В эту ночь бывшие Государь с Государыней ответили за все свои злодеяния, а заложниками этих злодеяний стали их невинные дети. И не так уж важно, кто конкретно стрелял в подвале Ипатьевского дома. Николая Кровавого, царя-палача – к этим определениям после его канонизации добавилось еще одно: «святой изверг» – убили те, чьи отцы были затоптаны на Ходынском поле 17 мая 1896 года (по официальным данным погибли 1389 человек, по неофициальным – до 5000); те, чьи товарищи, шедшие к Зимнему дворцу с портретами царя, были расстреляны 9 января 1905 года (по официальным данным 130 убитых и 299 раненых, по неофициальным в несколько раз больше); те, кто уцелел 4 апреля 1912 года, в день Ленского расстрела мирного шествия рабочих (убиты по разным данным от 150 до 270 человек); родственники погибших в еврейских погромах, направлявшихся царем-антисемитом (по самым скромным подсчетам: убитых – 21 000 человек, раненых – 31 000); родные тех сотен тысяч российских солдат и моряков, что погибли в бездарно проигранных Японской и Первой мировой войнах.

Всего во время подавления восстаний и разгона демонстраций за годы правления Николая II убиты более 17 000 и ранены около 28 000 человек, в течение 1905–1912 годов в тюрьмах умерли 30 424, покончили самоубийством 928 человек.
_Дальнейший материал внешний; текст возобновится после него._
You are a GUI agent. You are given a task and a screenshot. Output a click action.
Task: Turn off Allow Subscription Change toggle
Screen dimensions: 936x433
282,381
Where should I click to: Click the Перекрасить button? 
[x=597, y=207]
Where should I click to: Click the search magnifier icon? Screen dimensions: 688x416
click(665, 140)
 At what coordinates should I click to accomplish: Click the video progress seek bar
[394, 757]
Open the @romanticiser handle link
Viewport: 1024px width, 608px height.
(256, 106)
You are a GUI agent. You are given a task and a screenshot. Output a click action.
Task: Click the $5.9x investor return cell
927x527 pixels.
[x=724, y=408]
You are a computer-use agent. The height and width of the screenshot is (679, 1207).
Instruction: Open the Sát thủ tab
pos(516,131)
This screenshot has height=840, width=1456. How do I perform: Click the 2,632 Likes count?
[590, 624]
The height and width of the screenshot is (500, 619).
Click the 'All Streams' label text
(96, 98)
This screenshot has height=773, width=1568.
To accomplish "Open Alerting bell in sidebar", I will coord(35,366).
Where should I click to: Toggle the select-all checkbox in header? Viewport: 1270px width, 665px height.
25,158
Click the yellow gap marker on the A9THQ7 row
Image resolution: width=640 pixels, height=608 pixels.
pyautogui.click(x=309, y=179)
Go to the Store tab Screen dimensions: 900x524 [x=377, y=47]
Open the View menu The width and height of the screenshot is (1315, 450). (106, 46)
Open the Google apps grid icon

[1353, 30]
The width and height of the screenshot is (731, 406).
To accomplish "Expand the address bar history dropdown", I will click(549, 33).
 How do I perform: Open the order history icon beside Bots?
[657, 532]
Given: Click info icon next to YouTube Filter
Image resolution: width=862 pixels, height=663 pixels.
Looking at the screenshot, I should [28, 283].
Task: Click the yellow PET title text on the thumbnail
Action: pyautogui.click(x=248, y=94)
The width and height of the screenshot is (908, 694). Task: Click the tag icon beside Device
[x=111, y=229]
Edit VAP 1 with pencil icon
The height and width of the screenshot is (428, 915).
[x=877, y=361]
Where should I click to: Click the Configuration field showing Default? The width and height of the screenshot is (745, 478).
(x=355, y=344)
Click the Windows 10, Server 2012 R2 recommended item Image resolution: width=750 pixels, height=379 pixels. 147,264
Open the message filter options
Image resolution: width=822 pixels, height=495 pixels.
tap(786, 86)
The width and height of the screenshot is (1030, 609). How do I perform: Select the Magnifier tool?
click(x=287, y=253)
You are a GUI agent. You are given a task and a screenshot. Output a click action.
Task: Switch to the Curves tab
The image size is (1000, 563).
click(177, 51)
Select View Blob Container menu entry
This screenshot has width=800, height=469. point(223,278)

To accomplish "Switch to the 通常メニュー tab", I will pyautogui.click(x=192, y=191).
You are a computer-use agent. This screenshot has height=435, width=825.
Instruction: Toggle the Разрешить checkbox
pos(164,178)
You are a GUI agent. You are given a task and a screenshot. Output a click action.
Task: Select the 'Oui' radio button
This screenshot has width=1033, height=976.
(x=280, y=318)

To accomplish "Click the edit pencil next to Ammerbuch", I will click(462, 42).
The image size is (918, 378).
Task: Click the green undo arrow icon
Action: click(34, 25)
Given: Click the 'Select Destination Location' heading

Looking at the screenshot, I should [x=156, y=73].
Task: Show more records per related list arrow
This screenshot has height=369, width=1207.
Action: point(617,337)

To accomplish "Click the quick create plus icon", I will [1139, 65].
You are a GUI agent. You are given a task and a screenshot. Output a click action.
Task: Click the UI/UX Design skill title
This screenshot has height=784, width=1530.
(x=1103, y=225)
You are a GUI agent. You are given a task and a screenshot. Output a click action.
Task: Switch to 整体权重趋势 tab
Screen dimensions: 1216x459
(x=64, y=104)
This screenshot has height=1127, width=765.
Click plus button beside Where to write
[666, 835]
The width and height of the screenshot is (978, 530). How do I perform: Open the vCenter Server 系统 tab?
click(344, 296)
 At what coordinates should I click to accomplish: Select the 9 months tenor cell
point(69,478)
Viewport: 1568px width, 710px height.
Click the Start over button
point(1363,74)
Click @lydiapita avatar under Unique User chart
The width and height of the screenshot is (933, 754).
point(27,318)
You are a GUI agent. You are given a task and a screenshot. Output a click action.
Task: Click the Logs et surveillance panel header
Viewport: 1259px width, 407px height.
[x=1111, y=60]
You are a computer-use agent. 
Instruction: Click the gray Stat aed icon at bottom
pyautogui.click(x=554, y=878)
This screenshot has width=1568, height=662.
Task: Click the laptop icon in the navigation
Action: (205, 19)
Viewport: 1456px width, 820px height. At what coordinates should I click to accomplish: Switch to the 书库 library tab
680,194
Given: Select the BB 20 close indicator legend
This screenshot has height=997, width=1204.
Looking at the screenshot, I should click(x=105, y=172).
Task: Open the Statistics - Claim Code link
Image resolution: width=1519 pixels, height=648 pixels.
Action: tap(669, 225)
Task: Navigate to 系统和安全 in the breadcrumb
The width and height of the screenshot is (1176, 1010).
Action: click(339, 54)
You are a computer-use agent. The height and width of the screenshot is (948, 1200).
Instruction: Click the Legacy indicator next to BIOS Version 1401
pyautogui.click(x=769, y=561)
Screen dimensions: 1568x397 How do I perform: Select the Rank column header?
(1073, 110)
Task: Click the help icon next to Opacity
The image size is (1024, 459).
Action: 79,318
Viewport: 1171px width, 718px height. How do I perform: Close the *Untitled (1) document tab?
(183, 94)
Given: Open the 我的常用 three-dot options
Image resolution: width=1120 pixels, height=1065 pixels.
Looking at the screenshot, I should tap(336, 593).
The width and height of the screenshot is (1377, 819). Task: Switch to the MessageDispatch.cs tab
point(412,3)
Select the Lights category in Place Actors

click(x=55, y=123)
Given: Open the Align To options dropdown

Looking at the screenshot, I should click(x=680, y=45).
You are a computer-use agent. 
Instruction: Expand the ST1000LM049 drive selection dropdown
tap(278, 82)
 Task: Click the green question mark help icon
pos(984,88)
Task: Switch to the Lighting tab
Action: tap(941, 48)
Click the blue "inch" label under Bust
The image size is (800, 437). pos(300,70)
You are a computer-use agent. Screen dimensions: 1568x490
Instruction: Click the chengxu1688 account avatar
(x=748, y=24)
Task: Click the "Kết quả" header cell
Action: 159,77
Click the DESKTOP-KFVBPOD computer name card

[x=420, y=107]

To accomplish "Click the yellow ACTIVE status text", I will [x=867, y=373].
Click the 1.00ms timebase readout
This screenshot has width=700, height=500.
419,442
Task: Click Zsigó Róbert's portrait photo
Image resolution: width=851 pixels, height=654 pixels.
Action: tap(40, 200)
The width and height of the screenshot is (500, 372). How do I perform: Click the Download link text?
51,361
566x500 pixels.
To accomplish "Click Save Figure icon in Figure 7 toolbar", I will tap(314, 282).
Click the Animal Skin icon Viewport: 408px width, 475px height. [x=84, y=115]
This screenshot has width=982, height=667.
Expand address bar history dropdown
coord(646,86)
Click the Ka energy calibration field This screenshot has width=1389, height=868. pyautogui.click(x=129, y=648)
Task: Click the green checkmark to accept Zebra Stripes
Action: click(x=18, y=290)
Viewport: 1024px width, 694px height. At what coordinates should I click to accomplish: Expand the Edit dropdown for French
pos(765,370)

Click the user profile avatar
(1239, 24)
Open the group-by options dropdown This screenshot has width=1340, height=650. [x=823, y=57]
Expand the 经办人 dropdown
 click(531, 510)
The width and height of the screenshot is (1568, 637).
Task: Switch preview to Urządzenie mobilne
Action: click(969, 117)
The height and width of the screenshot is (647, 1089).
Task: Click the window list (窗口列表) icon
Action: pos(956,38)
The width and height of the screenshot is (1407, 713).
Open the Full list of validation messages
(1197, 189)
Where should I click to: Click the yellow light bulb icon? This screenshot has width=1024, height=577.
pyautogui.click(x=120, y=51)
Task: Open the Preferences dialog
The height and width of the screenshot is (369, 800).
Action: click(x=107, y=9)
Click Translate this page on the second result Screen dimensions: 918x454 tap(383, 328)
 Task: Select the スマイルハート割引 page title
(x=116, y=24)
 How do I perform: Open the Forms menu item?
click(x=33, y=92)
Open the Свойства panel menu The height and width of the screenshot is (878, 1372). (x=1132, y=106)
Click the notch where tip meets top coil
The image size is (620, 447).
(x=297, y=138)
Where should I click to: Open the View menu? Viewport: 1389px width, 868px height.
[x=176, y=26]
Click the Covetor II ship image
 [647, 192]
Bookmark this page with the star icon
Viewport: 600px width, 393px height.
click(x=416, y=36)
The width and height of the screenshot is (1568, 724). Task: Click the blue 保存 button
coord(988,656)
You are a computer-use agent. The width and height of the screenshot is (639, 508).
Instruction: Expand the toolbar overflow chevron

Кровь за кровь. В историческом смысле это было отмщение. В духовном – Божье возмездие.

«Се, гряду скоро, и возмездие Мое со Мною, чтобы воздать каждому по делам его» – Откр 22, 12.

Ныне Николай – «Царственный страстотерпец». Конечно, у Русской православной церкви в 2000 году были свои резоны для того, чтобы причислить к лику святых семью последнего императора России, и это – несмотря на многочисленные протесты и сомнения общественности. Хотя и в самой Церкви по этому поводу единого мнения не было.

Решающим, судя по тому, как развивались события, оказалось мнение первого президента России Бориса Ельцина, непосредственного участника и волею Политбюро ЦК КПСС исполнителя решения о сносе Ипатьевского дома в Свердловске (22–23 сентября 1977 года), в подвале которого произошла трагедия. Будучи в то время первым секретарем Свердловского обкома, он «вынужден» был дать ход этому делу.

Слова типа «вынужден» возникли многими годами позже, а в 1977-м верный ленинец и подумать не мог о том, чтобы поставить под сомнение решение Политбюро. Однако про Политбюро со временем как-то забыли, и всякий раз, когда возникал разговор о сносе проклятого дома, говорили просто: его снес Ельцин. Времена изменились, а пятно осталось.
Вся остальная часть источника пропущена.